Non-heme oxygenases are attractive biocatalysts for organic chemistry due to their high chemo-, regio-, and enantioselectivity. Protein engineering was applied to these enzymes mainly to enhance the catalytic rate, expand the substrate range for unnatural substrates and fine tune the selectivity. Properties affecting enzyme stability under reaction conditions, such as thermostability, were generally not studied. Many of the studies reviewed, used a data-driven protein engineering approach to successfully evolve new enzymes with improved catalytic properties. However, the classic strategy of directed evolution by random mutagenesis was proven to be an important tool as well, as it helped in locating positions distant from the active site affecting the enzyme catalytic activity, which are less likely to be found in a more rational approach.

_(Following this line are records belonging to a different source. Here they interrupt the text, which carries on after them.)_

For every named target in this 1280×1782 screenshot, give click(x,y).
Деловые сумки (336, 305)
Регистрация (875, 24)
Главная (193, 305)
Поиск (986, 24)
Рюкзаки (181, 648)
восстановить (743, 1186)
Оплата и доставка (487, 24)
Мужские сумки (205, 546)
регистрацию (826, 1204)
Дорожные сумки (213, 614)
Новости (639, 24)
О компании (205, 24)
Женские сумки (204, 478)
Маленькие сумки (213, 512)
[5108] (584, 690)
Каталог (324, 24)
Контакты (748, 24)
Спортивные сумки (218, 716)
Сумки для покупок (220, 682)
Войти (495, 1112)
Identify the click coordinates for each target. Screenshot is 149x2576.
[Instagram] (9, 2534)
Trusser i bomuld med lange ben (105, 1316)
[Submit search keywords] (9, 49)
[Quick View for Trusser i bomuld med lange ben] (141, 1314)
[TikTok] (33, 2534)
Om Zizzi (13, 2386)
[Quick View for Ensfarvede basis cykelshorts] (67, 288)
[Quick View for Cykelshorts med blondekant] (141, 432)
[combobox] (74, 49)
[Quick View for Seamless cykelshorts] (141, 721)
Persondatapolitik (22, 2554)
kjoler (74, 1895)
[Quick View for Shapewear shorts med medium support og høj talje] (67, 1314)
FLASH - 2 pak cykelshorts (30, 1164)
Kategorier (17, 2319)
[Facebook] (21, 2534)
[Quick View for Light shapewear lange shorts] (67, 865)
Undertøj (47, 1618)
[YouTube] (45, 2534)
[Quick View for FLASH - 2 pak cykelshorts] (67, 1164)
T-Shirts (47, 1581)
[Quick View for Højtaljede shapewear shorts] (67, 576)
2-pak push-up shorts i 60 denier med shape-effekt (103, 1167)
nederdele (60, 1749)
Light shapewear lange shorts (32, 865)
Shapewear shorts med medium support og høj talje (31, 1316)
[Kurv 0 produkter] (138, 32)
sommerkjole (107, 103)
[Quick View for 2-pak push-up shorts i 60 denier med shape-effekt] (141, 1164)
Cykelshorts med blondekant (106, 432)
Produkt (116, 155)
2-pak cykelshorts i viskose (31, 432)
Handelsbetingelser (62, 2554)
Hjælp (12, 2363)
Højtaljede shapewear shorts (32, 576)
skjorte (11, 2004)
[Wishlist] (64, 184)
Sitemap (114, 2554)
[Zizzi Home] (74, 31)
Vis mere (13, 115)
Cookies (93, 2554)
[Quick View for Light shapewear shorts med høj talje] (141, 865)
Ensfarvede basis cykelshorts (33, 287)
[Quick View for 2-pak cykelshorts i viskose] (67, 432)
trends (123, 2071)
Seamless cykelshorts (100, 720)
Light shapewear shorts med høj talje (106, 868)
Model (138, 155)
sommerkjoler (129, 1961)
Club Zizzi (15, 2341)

An appropriate engineering strategy is one that allows reaching the target in the shortest time with minimum screening efforts. Directed evolution generated by random mutagenesis covers a large sequence space however requires high throughput screening of large libraries. For example, directed evolution by epPCR was used to enhance T4MO hydroxylation activity. By screening more than 3000 clones one mutant with 15-fold improved activity and altered selectivity was found [37]. Similarly, epPCR was applied to enhance the hexadecane hydroxylation activity of LadA. By screening 7,500 clones of a random mutagenesis library, 3 mutants with 2-fold improved activity were found. The improved variants were further subjected to site specific saturation mutagenesis which resulted in a mutant performing 3.4-fold better than the wild type [67]. The data-driven approach on the other hand, focuses on the mutagenesis of targeted positions with high potential to influence the desired property along with the use of restricted codon degeneracy for the creation of relatively small libraries. This strategy was successfully used to improve PAMO activity by generating two site specific saturation mutagenesis libraries of 200 clones each. The best mutant of this study, exhibited 160-fold improvement in rate for the kinetic resolution of 2-phenylcyclohexanone [51]. This strategy was also applied to improve the activity of T4MO hydroxylation of phenylethanol to hydroxytyrosol. By generating two site specific saturation mutagenesis libraries of 300 clones each, and combining the best mutations of each library, an 85-fold improvement was achieved [36, 37]. Further improvement was obtained by using statistical model predictions for the best mutation combination. By generating only 16 variants out of ∼13,000 possibilities, a triple variant with 190-fold improved activity was obtained [41]. In both studies successful results were obtained while minimizing the screening efforts to only few hundreds compare to the large libraries which are inherent in directed evolution protocols (103-106) [1, 2]. With the ever-increasing generation of new data on enzymes, whether by new crystal structures or sequences, or through reports by numerous laboratories involved in enzyme engineering, we believe that the data-driven approach will become more popular and widespread.

Another observation from the studies reviewed, was that most of the researchers employed whole cell systems for the biotransformation to circumvent the need for co-factor regeneration. The issue of NAD(P)H regeneration still requires perfection in order to fulfill the maximum potential of oxygenases as industrial biocatalysts.